圖3 GoAstV ORF1b基因的遺傳演化分析Fig.3 Phylogenetic analysis based on ORF1b genes of GoAstV毒株表示方式:毒株號/宿主/國家/檢測或分離時間; Go:鵝; Ch:雞; CH:中國; SL:斯里蘭卡; ▲:本試驗所測毒株; 以火雞星狀病毒1型(Turkey astrovirus 1,TAstV-1)n130株作為Outgroup; 括號中為序列登錄號Virus strains are denoted as following:Strain number/Host/Country/Year of detection or isolation; Go:Goose; Ch:Chicken; CH:China; SL:Sri Lanka. ▲:Strains detected in this study. Turkey astrovirus 1 (TAstV-1) strain n130 is included as an outgroup.GenBank accession numbers of the sequences are indicated in parentheses

在擴增的GPV 539 ntVP3區,本試驗所測JX1b株、JX2b株和JX3b株等9株GPV的核苷酸序列同源性為99%～100%,與HN1P株、HN2P株和HN3P株等從肉鴨異常換羽病例檢出的GPV[20]的核苷酸序列同源性亦為99%～100%,與JS1株、HB株和QH15株等從鴨短喙與侏儒綜合征(Short beak and dwarfism syndrome,SBDS)病例分離的GPV[21-24]的核苷酸序列同源性為97%～99%,與B株、LB株和VG32-1株等GPV經典毒株[25-29]的核苷酸序列同源性為93%～98%。用539 ntVP3序列進行遺傳演化分析的結果顯示,GPV形成2個不同的分支(稱為1分支和2分支),2分支進一步分為2個亞分支(稱為2.1分支和2.2分支),B株、LB株和VG32-1株等GPV經典毒株聚為1分支,從鴨SBDS病例分離的JS1株、HB株和QH15株等GPV分離株聚為2.1分支,本試驗從雛鵝痛風病例檢出的JX1b株、JX2b株和JX3b株等9株GPV以及HN1P株、HN2P株和HN3P株等肉鴨異常換羽相關毒株聚為2.2分支(圖4)。

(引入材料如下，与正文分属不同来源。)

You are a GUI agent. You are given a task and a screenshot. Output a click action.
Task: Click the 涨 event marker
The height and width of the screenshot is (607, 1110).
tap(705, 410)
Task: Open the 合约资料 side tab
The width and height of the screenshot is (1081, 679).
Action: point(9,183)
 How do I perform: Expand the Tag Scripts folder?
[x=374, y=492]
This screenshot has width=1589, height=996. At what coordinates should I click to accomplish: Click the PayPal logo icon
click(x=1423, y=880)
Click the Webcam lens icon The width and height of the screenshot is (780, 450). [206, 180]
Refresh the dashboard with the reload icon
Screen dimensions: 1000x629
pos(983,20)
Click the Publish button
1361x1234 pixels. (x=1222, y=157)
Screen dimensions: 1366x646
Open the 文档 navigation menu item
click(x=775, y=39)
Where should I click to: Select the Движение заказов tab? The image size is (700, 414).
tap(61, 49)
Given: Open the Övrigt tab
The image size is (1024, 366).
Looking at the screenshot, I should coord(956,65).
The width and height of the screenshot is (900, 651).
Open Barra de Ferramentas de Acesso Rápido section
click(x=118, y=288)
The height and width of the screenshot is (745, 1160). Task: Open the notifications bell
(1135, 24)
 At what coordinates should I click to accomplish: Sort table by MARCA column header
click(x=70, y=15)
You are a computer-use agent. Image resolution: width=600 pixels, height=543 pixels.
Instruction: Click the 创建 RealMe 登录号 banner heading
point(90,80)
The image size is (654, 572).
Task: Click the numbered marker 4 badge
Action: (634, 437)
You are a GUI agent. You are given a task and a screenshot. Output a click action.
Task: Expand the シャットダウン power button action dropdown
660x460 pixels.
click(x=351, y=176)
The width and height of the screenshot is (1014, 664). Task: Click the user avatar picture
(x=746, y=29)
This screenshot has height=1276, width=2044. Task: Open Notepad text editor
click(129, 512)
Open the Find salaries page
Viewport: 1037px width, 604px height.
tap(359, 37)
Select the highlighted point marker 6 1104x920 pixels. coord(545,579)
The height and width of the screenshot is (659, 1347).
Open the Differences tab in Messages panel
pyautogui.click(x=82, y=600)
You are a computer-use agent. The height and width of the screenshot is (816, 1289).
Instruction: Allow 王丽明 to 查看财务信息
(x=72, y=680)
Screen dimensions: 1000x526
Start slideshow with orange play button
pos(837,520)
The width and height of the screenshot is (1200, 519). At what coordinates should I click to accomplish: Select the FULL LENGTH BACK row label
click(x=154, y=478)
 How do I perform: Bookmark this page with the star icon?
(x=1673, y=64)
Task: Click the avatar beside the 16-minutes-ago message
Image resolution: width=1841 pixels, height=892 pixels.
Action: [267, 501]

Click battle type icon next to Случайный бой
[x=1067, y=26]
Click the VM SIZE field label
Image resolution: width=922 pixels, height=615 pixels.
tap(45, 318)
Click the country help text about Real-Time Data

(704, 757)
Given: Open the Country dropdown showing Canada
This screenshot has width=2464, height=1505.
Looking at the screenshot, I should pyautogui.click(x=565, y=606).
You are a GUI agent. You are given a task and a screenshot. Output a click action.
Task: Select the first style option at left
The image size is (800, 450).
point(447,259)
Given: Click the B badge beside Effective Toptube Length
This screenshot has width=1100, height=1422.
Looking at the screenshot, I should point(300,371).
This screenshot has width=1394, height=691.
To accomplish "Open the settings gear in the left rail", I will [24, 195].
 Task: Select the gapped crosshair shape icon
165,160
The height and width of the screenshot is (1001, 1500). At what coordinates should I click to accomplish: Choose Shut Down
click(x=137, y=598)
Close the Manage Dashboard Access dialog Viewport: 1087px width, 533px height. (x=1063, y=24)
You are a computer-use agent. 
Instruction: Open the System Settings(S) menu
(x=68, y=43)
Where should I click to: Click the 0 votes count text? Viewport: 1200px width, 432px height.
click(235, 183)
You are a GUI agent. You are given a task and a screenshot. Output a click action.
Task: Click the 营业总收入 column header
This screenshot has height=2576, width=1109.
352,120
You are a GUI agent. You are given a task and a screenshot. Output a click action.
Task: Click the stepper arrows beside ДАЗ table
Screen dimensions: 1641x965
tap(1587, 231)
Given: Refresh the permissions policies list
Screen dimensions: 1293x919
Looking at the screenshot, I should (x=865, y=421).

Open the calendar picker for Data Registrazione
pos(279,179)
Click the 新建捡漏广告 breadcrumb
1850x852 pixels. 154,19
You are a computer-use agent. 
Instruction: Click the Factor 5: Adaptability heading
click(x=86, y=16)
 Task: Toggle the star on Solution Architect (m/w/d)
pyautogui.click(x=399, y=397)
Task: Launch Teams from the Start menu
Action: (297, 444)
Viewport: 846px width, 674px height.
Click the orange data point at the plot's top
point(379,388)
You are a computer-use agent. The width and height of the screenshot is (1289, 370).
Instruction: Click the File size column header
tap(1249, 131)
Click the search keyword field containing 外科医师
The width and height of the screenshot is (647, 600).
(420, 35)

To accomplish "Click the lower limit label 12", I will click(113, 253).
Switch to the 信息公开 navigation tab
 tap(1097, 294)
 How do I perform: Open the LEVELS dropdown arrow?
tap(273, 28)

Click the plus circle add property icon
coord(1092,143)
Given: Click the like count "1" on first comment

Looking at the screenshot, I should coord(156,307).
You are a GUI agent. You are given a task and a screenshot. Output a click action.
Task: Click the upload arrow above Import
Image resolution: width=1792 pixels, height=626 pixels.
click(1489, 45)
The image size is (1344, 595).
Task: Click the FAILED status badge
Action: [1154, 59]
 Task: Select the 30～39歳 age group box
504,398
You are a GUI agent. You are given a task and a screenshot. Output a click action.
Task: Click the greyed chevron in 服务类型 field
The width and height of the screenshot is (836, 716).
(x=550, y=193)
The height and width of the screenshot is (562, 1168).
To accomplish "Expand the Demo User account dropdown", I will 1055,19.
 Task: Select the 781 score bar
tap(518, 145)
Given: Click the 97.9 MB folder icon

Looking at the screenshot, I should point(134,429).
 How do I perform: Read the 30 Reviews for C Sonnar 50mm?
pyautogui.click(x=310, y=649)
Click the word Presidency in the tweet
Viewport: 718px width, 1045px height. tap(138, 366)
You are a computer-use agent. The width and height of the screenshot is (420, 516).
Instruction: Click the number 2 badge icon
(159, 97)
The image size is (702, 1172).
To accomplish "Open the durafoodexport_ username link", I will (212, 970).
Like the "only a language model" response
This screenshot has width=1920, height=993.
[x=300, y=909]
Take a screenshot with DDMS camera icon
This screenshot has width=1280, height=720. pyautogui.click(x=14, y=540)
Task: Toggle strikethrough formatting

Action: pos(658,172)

圖4 GPV VP3基因遺傳演化分析Fig.4 Phylogenetic analysis based on VP3 genes of GPV毒株表示方式:毒株號/宿主/國家/檢測或分離時間(如果信息能獲得); Go:鵝; Pd:北京鴨; Cv:櫻桃谷鴨; Md:番鴨; Sw:天鵝; CH:中國; UK:英國; GE:德國; HU:匈牙利; ▲:本試驗所測毒株;藍色:從肉鴨異常換羽病例檢出的GPV; 以番鴨細小病毒(Muscovy duck parvovirus,MDPV)FM株作為Outgroup; 括號中為序列登錄號Virus strains are denoted as following:Strain number/Host/Country/Year of detection or isolation (if available); Go:Goose; Pd:Pekin ducks;Cv:Cherry Valley ducks; Md:Muscovy ducks; Sw:Swan; CH:China;UK:England;GE:Germany;HU:Hungary. ▲:Strains detected in this study; Blue:GPV strains detected form duck abnormal molting cases. Muscovy duck parvovirus (MDPV) strain FM is included as an outgroup. GenBank accession numbers of the sequences are indicated in parentheses

3 討論

在本試驗中,雛鵝死亡病例均有典型的內臟和關節尿酸鹽沉積,表明用痛風抗體進行被動免疫未能提供有效保護;從所有病例的肝臟樣品中均檢出GoAstV-2和GPV,表明該雛鵝群存在GoAstV-2和GPV混合感染,與以往報道[8,10-12]相符。盡管有研究表明,使用GoAstV-2分離株接種雛鵝可復制出雛鵝痛風,但死亡率明顯低于自然感染所引起的死亡率,尿酸鹽沉積病變也較自然感染輕微[3-5]。據Woode 等報道,星狀病毒與其他腸道病毒混合感染時可使疾病更為嚴重[30]。因此,有必要評估GPV或其他病毒與GoAstV-2的混合感染在雛鵝痛風病發生中的作用。在本試驗中所觀察的雛鵝死亡病例并無小鵝瘟的特征病變,這一結果表明,用小鵝瘟抗體進行被動免疫可控制小鵝瘟的發生。然而,從所有病例均可檢出GPV,表明小鵝瘟抗體產品未能完全抑制GPV的復制。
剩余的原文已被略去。